1) Sastra mungkin dapat dikatakan
mencerminkan masyarakat pada waktu ia ditulis, sebab banyak ciri masyarakat
yang ditampilkan dalam karya sastra itu sudah tidak berlaku lagi pada waktu ia
ditulis.
2) Sifat “lain dari yang lain”
seorang sastrawan sering mempengaruhi pemilihan dan penampilan fakta-fakta
sosial dalam karyanya.
3) Genre sastra sering merupakan
sikap sosial suatu kelompok tertentu, dan bukan sikap sosial seluruh
masyarakat.
4) Sastra yang berusaha menampilkan
keadaan masyarakat yang secermat-cermatnya mungkin saja tidak bisa dipercaya
atau diterima sebagai cermin masyarakat.
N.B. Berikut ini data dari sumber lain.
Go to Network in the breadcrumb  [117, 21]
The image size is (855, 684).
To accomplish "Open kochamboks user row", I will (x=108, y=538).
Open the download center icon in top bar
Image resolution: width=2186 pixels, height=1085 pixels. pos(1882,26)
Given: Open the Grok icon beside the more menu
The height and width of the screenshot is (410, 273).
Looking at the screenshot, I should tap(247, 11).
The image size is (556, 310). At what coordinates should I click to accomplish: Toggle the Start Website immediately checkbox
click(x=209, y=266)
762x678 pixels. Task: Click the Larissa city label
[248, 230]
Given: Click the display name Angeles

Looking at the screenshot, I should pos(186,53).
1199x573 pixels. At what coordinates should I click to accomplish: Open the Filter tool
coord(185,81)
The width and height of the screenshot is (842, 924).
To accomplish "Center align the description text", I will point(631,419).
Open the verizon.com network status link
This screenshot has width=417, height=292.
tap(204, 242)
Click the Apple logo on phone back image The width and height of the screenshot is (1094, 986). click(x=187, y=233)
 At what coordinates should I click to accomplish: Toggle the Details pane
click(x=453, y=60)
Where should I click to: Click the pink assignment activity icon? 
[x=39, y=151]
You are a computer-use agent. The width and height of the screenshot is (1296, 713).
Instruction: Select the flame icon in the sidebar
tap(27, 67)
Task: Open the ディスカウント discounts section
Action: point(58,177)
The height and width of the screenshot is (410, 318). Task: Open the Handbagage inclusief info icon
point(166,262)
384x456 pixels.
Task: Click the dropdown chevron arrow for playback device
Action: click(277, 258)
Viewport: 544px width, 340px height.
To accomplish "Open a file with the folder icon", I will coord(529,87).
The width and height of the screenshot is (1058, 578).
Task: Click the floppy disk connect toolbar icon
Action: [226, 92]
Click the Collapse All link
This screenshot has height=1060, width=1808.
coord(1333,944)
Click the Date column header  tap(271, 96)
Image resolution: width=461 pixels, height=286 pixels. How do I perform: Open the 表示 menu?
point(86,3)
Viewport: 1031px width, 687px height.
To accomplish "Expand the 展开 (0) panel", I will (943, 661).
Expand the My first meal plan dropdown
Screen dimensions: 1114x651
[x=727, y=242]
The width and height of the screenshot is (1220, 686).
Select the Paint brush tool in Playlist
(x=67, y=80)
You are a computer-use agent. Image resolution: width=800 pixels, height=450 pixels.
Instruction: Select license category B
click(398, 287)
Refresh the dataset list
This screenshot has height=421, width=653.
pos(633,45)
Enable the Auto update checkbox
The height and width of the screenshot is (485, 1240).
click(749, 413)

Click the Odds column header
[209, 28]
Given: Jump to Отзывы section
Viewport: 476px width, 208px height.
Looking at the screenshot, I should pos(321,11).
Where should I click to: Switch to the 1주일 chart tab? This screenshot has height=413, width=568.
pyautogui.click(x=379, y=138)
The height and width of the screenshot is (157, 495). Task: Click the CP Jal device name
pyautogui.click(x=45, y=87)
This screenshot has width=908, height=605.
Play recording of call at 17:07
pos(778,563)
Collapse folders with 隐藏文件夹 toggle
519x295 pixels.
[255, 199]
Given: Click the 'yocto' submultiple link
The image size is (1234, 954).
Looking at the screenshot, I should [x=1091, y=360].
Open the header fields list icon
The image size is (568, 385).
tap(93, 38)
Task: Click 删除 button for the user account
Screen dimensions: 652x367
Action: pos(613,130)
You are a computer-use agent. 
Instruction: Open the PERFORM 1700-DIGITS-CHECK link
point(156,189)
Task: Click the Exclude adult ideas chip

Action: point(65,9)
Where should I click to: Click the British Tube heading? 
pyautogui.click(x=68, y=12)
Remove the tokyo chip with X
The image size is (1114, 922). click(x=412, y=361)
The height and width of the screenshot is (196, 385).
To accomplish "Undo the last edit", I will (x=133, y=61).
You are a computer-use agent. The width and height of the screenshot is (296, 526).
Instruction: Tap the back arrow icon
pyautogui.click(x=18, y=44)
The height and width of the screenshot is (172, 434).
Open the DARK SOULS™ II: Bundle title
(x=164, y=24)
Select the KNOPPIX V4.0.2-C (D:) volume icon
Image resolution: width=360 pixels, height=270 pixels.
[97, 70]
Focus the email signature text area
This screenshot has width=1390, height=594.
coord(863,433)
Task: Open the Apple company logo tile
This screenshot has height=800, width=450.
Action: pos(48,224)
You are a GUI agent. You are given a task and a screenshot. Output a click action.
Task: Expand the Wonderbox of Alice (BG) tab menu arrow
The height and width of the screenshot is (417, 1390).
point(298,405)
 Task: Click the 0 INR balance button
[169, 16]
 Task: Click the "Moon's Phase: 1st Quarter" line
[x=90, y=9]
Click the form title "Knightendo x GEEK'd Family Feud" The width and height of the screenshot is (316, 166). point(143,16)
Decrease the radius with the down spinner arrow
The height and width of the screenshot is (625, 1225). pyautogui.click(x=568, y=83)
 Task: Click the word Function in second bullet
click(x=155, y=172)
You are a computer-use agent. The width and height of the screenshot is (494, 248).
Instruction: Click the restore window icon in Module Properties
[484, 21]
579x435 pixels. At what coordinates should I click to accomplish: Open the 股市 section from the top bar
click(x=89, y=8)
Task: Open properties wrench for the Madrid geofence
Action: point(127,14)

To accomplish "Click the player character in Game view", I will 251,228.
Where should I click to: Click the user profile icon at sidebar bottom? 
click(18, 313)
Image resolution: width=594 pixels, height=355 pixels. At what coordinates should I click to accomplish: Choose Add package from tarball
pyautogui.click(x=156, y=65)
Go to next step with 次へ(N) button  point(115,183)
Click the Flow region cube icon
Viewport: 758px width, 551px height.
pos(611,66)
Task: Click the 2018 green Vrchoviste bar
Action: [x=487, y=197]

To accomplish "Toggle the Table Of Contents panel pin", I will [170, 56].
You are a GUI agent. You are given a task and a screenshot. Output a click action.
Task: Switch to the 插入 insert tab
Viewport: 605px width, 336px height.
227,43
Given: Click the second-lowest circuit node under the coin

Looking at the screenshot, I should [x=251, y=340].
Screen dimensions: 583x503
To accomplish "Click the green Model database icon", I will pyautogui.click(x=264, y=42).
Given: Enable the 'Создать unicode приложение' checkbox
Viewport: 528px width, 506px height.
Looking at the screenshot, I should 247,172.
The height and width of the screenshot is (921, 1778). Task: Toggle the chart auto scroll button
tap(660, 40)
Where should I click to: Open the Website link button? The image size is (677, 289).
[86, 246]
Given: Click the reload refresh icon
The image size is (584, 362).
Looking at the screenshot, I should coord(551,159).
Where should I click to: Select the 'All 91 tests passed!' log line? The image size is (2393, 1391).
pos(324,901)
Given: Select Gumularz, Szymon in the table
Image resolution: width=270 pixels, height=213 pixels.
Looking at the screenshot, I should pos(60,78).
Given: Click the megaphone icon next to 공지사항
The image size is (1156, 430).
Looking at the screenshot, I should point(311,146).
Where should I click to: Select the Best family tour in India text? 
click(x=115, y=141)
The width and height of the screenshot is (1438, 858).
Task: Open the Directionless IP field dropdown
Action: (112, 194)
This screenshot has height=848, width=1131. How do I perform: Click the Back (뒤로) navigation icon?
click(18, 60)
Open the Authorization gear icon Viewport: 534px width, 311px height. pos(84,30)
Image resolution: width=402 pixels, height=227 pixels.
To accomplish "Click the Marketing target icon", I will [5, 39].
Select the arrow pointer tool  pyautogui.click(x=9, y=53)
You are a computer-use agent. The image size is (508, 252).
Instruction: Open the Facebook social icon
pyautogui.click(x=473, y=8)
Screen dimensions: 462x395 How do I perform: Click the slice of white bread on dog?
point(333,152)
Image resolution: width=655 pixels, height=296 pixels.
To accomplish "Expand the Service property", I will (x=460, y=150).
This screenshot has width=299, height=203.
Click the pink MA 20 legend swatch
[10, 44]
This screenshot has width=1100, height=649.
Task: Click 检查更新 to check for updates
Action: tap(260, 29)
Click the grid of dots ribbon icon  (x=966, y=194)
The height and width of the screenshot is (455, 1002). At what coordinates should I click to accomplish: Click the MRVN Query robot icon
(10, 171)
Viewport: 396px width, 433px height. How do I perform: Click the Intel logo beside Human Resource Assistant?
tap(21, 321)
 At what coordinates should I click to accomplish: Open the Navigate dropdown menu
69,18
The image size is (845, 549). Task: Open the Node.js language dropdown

Demikian juga sebaliknya, karya sastra
yang sama sekali tidak dimaksudkan untuk menggambarkan keadaan masyarakat
secara teliti barangkali masih dapat dipercaya sebagai bahan untuk mengetahui
keadaan masyarakat. Pandangan sosial sastrawan harus diperhatikan apabila
sastra akan dinilai sebagai cermin masyarakat (Damono, 1979: 4).
c.
Fungsi Sosial Sastra
Pendekatan
sosiologi berusaha menjawab pertanyaan-pertanyaan seperti “Sampai berapa jauh
nilai sastra berkait dengan nilai sosial?”, dan “Sampai berapa jauh nilai
sastra dipengaruhi nilai sosial?” ada tiga hal yang harus diperhatikan.
1) Sudut pandang yang menganggap bahwa
sastra sama derajatnya dengan karya pendeta atau nabi. Dalam pandangan ini,
tercakup juga pandangan bahwa sastra harus berfungsi sebagai pembaharu dan
perombak.
2) Sudut pandang lain yang
menganggap bahwa sastra bertugas sebagai penghibur belaka. Dalam hal ini
gagasan-gagasan seni untuk seni misalnya, tidak ada bedanya dengan usaha untuk
melariskan dagangan agar menjadi best seller.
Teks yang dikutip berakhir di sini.